AI agent hosting glossary
Plain-English definitions of the terms that come up when you're hosting an AI agent.
- BYOK (Bring Your Own Key) →
BYOK means you supply your own API key for a model provider (e.g. OpenAI, Anthropic) instead of buying inference through a reseller markup.
- AI agent →
An AI agent is software that uses an LLM to decide and take actions — calling tools, running skills, or messaging on your behalf — rather than only answering a single question.
- Docker container →
A Docker container is an isolated, lightweight environment that packages an application with everything it needs to run, separate from other containers on the same machine.
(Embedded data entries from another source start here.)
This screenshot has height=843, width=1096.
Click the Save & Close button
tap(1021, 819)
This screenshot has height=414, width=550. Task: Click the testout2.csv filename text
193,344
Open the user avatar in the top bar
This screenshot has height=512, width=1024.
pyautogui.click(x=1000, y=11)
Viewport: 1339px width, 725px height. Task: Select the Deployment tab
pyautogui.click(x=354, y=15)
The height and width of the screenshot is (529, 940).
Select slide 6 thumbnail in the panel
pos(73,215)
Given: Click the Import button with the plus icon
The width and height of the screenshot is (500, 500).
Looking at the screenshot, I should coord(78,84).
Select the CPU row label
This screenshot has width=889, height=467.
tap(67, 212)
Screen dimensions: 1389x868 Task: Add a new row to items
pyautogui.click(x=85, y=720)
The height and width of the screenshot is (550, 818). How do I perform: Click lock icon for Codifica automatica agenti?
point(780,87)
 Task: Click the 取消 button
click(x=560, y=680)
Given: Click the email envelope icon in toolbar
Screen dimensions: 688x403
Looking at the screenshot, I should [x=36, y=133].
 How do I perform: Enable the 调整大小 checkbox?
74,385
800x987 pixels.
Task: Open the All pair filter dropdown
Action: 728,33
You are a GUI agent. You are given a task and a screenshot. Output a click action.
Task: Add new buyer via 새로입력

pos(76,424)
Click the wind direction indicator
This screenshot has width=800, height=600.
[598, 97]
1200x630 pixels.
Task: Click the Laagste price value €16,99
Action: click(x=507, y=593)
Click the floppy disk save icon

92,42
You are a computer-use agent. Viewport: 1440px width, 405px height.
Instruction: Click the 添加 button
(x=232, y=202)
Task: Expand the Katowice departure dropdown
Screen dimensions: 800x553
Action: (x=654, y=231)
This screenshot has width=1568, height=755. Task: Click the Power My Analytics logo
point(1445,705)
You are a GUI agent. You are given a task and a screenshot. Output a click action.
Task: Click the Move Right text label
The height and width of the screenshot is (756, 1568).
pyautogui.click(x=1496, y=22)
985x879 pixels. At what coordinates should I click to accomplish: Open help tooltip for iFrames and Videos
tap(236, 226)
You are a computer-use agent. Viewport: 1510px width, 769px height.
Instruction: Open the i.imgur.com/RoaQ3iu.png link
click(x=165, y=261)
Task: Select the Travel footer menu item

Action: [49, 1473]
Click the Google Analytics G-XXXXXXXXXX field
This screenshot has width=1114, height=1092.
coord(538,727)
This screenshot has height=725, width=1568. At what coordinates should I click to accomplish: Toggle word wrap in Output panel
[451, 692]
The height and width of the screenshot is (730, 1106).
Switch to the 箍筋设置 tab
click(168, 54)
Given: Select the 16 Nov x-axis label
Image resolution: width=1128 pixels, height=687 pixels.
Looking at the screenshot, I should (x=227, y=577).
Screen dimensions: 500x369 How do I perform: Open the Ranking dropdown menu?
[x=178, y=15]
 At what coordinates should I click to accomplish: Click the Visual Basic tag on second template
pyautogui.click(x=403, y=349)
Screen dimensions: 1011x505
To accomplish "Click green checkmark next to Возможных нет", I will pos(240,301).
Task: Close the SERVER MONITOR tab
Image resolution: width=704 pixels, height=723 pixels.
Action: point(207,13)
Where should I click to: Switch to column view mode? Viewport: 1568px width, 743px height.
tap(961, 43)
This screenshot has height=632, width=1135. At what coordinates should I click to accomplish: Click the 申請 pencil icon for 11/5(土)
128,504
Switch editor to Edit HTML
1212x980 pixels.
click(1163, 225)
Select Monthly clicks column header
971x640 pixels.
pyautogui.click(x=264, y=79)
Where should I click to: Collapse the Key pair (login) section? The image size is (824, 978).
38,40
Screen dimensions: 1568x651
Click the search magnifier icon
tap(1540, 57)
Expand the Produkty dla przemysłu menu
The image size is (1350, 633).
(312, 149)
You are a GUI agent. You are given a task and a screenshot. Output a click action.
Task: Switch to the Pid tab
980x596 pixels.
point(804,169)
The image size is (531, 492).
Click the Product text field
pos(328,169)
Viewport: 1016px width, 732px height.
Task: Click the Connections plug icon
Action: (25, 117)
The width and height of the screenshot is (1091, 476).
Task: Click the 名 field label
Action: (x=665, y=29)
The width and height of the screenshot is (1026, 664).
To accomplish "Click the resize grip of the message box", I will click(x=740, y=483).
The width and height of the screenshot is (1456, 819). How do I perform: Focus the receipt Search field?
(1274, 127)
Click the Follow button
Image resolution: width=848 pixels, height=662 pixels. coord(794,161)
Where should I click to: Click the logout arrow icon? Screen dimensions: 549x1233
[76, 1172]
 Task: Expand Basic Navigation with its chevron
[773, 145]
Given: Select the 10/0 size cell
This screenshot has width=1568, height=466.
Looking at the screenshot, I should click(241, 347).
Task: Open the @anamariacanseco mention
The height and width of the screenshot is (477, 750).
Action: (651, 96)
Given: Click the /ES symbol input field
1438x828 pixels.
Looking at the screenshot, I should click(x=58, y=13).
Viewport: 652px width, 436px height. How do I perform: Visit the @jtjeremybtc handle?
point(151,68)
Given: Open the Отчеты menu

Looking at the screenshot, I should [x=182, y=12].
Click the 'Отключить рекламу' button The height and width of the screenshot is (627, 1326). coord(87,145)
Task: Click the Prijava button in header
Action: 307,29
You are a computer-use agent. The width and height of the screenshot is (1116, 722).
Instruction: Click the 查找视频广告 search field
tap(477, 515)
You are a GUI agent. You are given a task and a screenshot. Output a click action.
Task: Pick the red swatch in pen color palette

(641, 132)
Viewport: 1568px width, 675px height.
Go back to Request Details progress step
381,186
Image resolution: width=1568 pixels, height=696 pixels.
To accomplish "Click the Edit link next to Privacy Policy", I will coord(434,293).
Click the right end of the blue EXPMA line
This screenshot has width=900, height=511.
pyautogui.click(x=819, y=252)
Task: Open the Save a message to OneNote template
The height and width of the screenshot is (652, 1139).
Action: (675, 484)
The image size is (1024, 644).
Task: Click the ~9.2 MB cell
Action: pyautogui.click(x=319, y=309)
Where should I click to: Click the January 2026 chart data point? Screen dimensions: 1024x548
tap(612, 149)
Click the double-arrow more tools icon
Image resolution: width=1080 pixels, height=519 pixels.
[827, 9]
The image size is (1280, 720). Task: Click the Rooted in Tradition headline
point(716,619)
- MCP (Model Context Protocol) →
MCP is an open protocol that lets an AI model or agent connect to external tools and data sources through a standard interface, instead of a one-off custom integration per tool.
- Agent skill →
A skill is a discrete capability you add to an AI agent — a plugin that lets it perform a specific action, like calling a webhook, querying an API, or reading a file.
- Webhook →
A webhook is a URL that one system calls automatically to notify or trigger another system when something happens, instead of that system having to poll for updates.
- Model provider →
A model provider is a company that serves LLM inference over an API — OpenAI, Anthropic, and Google are examples — which you access with an API key you generate and control.
- Context window →
A context window is the maximum amount of text (measured in tokens) a model can consider at once, including the prompt, conversation history, and its response.
- Self-hosting vs. managed hosting →
Self-hosting means running the software yourself on your own server; managed hosting means a provider runs it for you on their infrastructure for a fee.
- Inference markup →
Inference markup is when a platform charges more per token than the underlying model provider's own rate, effectively reselling AI usage at a margin.